Nach dem Scheitern dieser letzten Offensive war es dann die deutsche Oberste Heeresleitung, die recht bald auf einen Waffenstillstand drängte und die mit dieser Forderung auch dem späteren Diktatfrieden den Weg ebnete (S. 39). Auch wenn es dem Zentrumsabgeordneten Matthias Erzberger gelang, wenige Milderungen in den Waffenstillstandsvertrag zu schreiben, hatte dieser doch bereits den Charakter eines Diktates, das den Friedensvertrag vorwegnahm.

Da aber die Alliierten auf der Friedenskonferenz an der großen – womöglich zu großen – Aufgabe scheiterten, eine stabile Friedensordnung nicht nur für Europa, sondern auch für die Welt zu schaffen, mag es nicht verwundern, dass der Friedensvertrag Gegenstand heftiger Kritik wurde.
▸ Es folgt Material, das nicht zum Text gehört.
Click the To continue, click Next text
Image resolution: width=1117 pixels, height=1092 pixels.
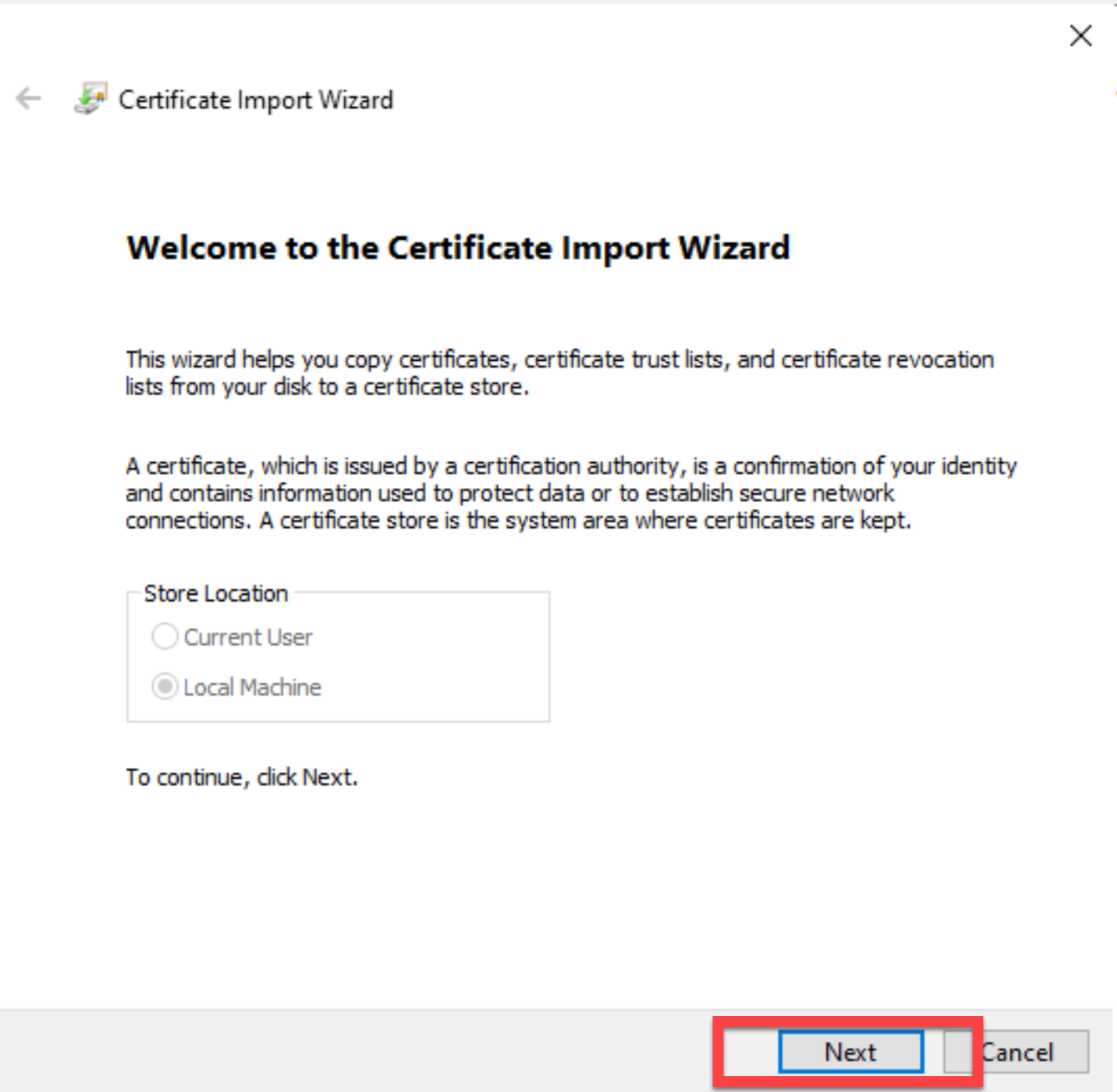[241, 777]
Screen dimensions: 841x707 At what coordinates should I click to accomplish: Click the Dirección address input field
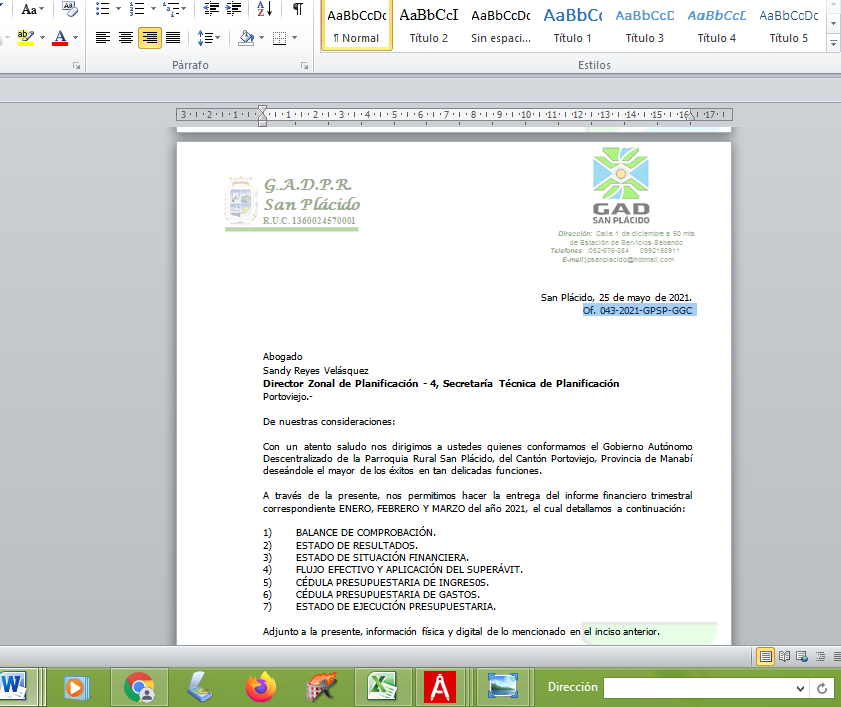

Kolb konzentriert sich hier allerdings schwerpunktmäßig auf die deutsche Seite, die der Siegermächte wird nur in kurzen Strichen erwähnt. So hatte der Versailler Vertrag bereits die deutsche Innenpolitik belastet noch ehe er unterzeichnet war. Denn in Deutschland, das bis zur Übergabe des Textes am 7. Mai 1919 nichts Genaues über den Gang der Verhandlungen wusste – die Deutschen waren nicht Teil der Konferenz – entbrannte ein heftiger Streit über die Frage, ob dieser Vertrag angenommen oder abgelehnt werden sollte. Über diese Frage zerbrach schließlich die erste Regierung der Weimarer Republik. Kolb stellt sich zu Recht auf die Seite der Befürworter der Annahme, denn die Ablehnung hätte nur die Weiterführung des Krieges und damit eine Teilung Deutschlands zur Folge gehabt, ein Aspekt, den die Befürworter der Ablehnung nie wahrhaben wollten.

Dass aber der Vertrag letztlich ultimativ angenommen werden musste und dass nur unwesentliche Milderungen eingefügt wurden, konnte sicher nicht dazu beitragen, die Stimmung in Deutschland gegen den Friedensvertrag, die einen ersten Höhepunkt in der Sitzung der Nationalversammlung in der Aula der Berliner Universität am 12. Mai 1919 erreichte, abzuschwächen. Ganz im Gegenteil: Vor allem die so genannte „Kriegsschuld“ Deutschlands diente der politischen Rechten zur Diskreditierung nicht nur des Vertrages, sondern der ganzen ungeliebten Republik. Gegen den Friedensvertrag waren aber nicht nur die rechten Parteien, sondern auch die Linken, wie auch Kolb betont. Neben anderen Aspekten ist der Komplex „Versailler Vertrag“ damit auch unter die Ursachen des letztlichen Scheiterns der Weimarer Republik zu rechnen.

Und heute? Heute spielt der Friedensvertrag von 1919, der die Deutschen einst so sehr erregt hatte, keine Rolle mehr, wie Kolb abschließend feststellt. Aber das ist eben unter anderem ein Teil der Tatsache, dass Bonn nicht Weimar ist.